→ Aim of the task: Write the entries below out again exactly; any picture in them stays out.

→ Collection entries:
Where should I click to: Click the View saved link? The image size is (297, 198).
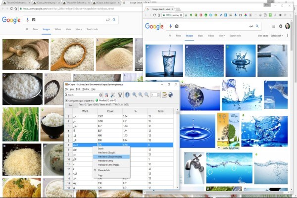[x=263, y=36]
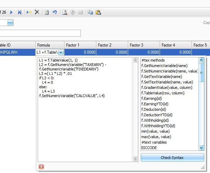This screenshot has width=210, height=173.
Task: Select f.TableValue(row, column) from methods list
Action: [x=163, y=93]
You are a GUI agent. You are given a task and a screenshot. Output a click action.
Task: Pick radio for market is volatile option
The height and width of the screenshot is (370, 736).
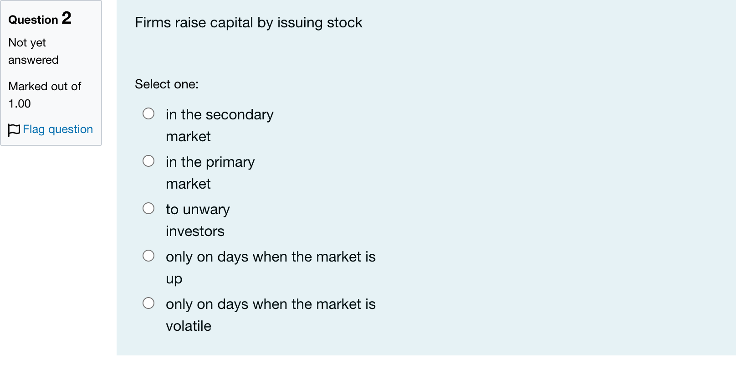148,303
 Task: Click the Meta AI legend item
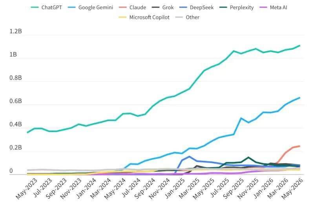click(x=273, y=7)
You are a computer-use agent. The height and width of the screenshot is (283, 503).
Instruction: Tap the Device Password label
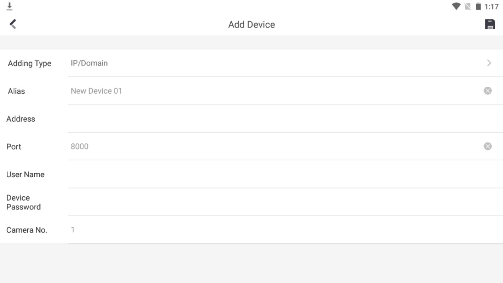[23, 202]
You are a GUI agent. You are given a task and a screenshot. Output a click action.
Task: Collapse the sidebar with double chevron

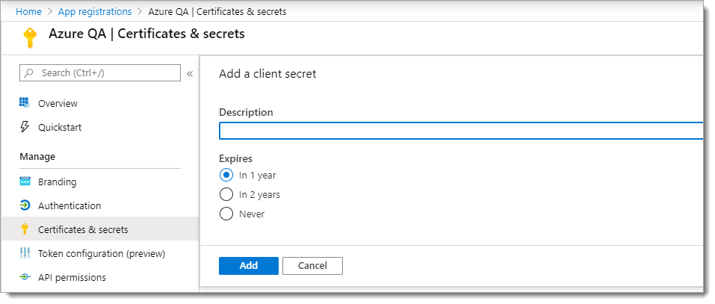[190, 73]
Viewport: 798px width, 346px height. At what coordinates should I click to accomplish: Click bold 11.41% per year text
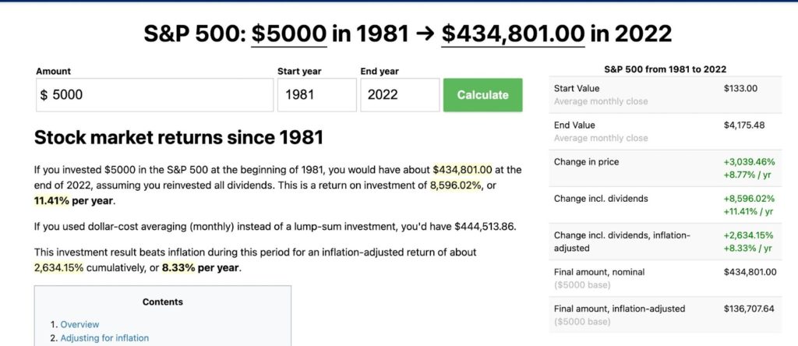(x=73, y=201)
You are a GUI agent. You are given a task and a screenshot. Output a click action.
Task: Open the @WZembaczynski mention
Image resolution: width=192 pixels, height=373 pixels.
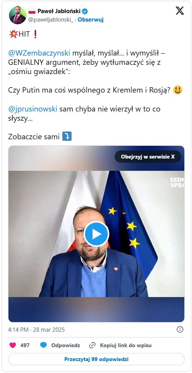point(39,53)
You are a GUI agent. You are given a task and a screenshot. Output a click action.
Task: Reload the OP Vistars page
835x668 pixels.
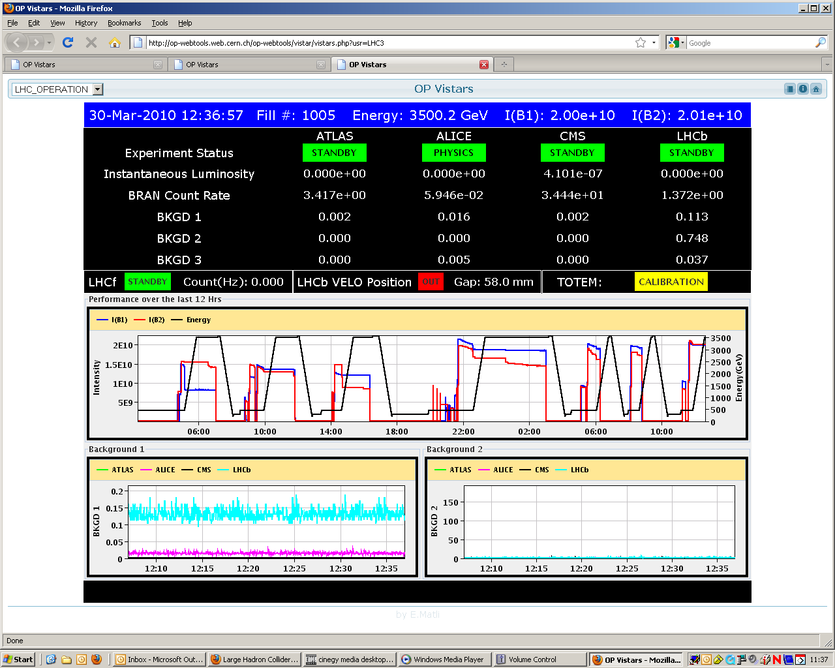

→ Solution to this task:
Where should I click to: Click the View saved link? The image size is (297, 198).
[x=263, y=36]
This screenshot has width=210, height=173.
Task: Select f.TableValue(row, column) from methods list
Action: [x=163, y=93]
You are a GUI agent. You are given a task and a screenshot. Output a click action.
Task: Pick radio for market is volatile option
The height and width of the screenshot is (370, 736).
148,303
 Task: Click the Meta AI legend item
click(x=273, y=7)
You are a computer-use agent. The height and width of the screenshot is (283, 503).
Instruction: Tap the Device Password label
[23, 202]
You are a GUI agent. You are given a task and a screenshot. Output a click action.
Task: Collapse the sidebar with double chevron

[190, 73]
Viewport: 798px width, 346px height. At what coordinates should I click to accomplish: Click bold 11.41% per year text
(x=73, y=201)
You are a GUI agent. You are given a task and a screenshot. Output a click action.
Task: Open the @WZembaczynski mention
Image resolution: width=192 pixels, height=373 pixels.
point(39,53)
You are a GUI agent. You are given a task and a screenshot. Output a click action.
Task: Reload the OP Vistars page
835x668 pixels.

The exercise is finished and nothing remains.